When approaching these topics of sexuality from these angles, I feel more at ease to talk openly with my boys. It makes it easier to slip in teachings about values and morality issues by using third party references like the singer’s song innuendoes or a show’s storyline that they can relate to.

The tone of the talks also sound more friendly and at the same time it can easily be turned into a discussion or debate by talking about different points of views. It also gives me a glimpse into what they already know without having to ask directly, and their thoughts about it. 

Interestingly, they may also reveal what their peers say and think about it. This helps me understand where they have learned much more than we ever taught them at home on this topic!

Borrowing From Nature Science Talk

Image credit: Organismal Biology

One other way that helped to ease me into sex education is by talking about animal breeding. We have various pets at home. Some of them mate at times. When this happens, it presents a very good opportunity to talk about the process of reproduction that extends to human beings.

Again, this seems like a natural progression when we talk about how dogs mate and how that also works in us, humans. And somehow, for me at least, it seems easier to say the correct anatomy names and it passes as just another normal word when it would have been dead awkward when referring to a human.

Better To Face The Soft Music Now Than a Hard Place Later On

Even if we don’t talk about it at home, children these days will still learn about it from everywhere else that they have interaction with. Friends, YouTubers, games, movies, etc. So no matter how uncomfortable it was for me, I decided to just do it by finding easier ways to do so for me.

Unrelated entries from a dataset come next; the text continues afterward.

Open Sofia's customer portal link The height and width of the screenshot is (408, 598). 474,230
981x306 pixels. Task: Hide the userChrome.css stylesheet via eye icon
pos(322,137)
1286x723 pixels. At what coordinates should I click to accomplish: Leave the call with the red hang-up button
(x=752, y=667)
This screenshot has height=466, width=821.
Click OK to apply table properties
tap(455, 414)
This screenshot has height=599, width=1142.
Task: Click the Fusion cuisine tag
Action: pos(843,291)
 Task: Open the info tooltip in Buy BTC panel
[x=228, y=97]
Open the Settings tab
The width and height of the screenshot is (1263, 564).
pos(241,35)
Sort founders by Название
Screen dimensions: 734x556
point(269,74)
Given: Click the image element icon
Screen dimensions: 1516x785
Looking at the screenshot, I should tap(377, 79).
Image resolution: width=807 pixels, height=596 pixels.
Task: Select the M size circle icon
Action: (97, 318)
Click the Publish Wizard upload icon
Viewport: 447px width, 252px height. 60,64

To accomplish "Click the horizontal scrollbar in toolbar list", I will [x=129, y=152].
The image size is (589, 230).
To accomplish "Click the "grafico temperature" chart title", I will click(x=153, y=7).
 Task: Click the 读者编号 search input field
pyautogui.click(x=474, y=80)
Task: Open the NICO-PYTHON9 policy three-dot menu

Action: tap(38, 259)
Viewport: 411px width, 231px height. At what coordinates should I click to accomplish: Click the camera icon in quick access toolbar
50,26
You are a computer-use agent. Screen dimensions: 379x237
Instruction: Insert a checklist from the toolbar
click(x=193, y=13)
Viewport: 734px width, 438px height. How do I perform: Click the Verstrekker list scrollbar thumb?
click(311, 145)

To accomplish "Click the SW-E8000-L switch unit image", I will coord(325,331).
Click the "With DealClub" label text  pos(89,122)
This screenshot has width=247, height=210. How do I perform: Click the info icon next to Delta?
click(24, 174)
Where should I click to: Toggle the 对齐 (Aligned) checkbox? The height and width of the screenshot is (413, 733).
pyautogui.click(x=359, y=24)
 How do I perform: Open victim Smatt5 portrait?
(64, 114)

The discomfort lies in me, not my children. Perhaps they are more exposed than I thought and they have not formed a kind of taboo around the topic. I see this as a positive thing. We just need to be able to guide them properly so that they understand what’s right and wrong, good and bad.

If you’re unlike me and have no qualms diving straight into the topic with your child, that’s absolutely fantastic. There are many good pointers on how to talk about sex with children that you can tailor to your own talks with them.